The standard adult dose of CHRONULAC is: 10-30 m L orally once daily to twice daily; for acute constipation, 20-30 m L initially; for hepatic encephalopathy, 30-60 m L every 1-2 hours to achieve 2-3 soft stools daily.. The standard adult dose of YUTOPAR is: Initial dose of 50 mcg/min IV, increased by 50 mcg/min every 10-20 minutes until uterine contractions cease or maximum of 350 mcg/min is reached.
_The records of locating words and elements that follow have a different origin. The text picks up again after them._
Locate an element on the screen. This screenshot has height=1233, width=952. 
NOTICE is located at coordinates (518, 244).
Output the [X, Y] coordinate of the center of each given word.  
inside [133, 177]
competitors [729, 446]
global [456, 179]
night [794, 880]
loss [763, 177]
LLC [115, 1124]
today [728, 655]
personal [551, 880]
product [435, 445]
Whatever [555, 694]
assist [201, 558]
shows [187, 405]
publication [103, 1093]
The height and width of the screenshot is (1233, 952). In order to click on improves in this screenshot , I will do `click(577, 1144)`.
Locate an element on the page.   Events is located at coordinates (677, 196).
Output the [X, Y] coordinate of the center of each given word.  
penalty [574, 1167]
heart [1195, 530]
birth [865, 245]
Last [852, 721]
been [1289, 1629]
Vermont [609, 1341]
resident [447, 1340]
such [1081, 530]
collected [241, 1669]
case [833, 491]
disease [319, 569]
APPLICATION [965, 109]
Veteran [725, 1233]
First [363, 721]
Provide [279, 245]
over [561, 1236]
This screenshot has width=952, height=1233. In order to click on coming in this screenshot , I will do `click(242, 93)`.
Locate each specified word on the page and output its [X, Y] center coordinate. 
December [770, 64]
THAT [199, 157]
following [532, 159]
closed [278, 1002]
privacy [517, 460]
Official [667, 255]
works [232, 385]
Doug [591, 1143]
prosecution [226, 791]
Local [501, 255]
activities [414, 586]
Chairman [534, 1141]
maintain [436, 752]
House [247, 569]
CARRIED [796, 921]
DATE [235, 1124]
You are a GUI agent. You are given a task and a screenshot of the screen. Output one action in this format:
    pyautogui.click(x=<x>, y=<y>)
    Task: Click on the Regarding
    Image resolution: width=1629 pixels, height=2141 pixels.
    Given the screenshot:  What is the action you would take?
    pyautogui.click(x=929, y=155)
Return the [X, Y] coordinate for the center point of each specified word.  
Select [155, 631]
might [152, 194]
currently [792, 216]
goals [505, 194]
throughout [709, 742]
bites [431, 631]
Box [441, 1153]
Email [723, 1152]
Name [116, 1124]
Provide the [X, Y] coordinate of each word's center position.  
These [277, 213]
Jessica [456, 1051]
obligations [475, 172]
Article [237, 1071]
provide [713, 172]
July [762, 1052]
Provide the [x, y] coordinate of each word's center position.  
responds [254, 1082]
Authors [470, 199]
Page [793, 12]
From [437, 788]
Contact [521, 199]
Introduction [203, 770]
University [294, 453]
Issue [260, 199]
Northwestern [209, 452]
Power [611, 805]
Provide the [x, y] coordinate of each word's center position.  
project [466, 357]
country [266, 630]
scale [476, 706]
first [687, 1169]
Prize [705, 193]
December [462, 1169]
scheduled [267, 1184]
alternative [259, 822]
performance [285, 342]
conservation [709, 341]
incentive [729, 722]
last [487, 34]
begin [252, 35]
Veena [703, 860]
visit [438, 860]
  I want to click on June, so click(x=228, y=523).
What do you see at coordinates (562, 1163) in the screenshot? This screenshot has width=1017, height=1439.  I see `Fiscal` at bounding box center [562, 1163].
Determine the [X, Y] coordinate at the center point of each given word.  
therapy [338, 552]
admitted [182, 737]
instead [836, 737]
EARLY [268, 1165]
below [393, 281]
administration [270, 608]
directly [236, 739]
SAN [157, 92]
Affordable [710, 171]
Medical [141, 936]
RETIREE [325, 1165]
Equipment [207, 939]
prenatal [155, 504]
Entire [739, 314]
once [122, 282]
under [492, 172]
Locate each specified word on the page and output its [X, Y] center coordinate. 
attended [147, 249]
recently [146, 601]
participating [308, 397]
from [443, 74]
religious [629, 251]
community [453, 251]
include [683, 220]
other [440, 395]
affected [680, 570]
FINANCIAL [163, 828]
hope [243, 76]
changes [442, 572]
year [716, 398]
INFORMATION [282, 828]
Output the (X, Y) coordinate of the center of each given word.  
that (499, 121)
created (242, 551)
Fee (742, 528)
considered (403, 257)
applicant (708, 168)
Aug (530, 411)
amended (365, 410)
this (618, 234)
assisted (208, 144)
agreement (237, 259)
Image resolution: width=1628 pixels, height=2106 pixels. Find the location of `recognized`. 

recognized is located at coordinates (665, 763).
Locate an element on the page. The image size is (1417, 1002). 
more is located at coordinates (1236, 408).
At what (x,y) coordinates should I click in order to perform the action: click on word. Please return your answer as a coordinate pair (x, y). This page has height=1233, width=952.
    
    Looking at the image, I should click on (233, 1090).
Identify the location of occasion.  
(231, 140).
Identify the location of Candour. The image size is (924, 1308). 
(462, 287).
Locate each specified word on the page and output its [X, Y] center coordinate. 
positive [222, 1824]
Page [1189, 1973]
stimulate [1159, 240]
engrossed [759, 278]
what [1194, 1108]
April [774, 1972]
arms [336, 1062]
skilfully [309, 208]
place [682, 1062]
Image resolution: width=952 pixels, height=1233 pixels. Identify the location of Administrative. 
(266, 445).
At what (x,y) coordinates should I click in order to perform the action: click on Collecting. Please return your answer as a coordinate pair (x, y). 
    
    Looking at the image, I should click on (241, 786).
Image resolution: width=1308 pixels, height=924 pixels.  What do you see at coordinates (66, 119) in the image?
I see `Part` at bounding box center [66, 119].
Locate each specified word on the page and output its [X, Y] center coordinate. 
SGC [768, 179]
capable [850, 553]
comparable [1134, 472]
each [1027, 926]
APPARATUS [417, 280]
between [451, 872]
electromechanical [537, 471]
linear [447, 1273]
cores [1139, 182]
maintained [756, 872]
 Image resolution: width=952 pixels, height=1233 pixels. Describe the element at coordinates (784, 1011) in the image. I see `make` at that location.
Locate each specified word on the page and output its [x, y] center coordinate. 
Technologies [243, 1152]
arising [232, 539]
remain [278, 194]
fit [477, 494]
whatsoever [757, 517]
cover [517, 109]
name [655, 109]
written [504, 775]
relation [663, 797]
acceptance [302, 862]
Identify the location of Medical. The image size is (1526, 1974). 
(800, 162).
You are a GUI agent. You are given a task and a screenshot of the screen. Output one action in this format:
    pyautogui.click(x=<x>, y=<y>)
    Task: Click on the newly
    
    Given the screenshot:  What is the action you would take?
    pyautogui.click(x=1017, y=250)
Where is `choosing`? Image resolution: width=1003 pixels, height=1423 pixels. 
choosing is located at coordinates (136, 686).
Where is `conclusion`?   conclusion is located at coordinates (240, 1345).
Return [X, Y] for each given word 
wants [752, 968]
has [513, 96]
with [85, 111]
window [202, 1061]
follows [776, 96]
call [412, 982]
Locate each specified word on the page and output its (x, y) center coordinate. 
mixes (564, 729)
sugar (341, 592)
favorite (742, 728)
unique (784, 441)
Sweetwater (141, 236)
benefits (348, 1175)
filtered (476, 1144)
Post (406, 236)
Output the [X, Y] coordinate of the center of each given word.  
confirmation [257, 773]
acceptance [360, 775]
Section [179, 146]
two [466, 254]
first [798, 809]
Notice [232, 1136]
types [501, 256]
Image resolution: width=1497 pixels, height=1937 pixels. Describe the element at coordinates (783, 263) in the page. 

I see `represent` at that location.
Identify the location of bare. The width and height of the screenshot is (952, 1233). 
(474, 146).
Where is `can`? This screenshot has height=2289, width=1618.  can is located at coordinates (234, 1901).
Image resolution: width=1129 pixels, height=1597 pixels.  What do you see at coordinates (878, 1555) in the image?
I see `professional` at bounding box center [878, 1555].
Maintenance at the lowest effective dose for 12-24 hours after contractions stop.. Dosing should always be individualized based on indication, renal and hepatic function, age, and other patient factors.
No direct drug-drug interaction has been formally documented between CHRONULAC and YUTOPAR in current clinical databases. However, individual patient risk factors including other medications, organ function, and comorbidities should always be evaluated by a qualified healthcare provider.
The maternal-fetal safety profiles differ. CHRONULAC is classified as Category C. Lactulose (CHRONULAC) is not absorbed systemically; no teratogenic effects are expected. No adequate and well-controlled studies in pregnant women; animal reproduction studies not . YUTOPAR is classified as Category C. FDA Pregnancy Category B. No evidence of teratogenicity in animal studies. In humans, limited data; use only if clearly needed. Risk of maternal pulmonary edema and fetal tachycard. Always consult a maternal-fetal medicine specialist before taking either drug during pregnancy or lactation.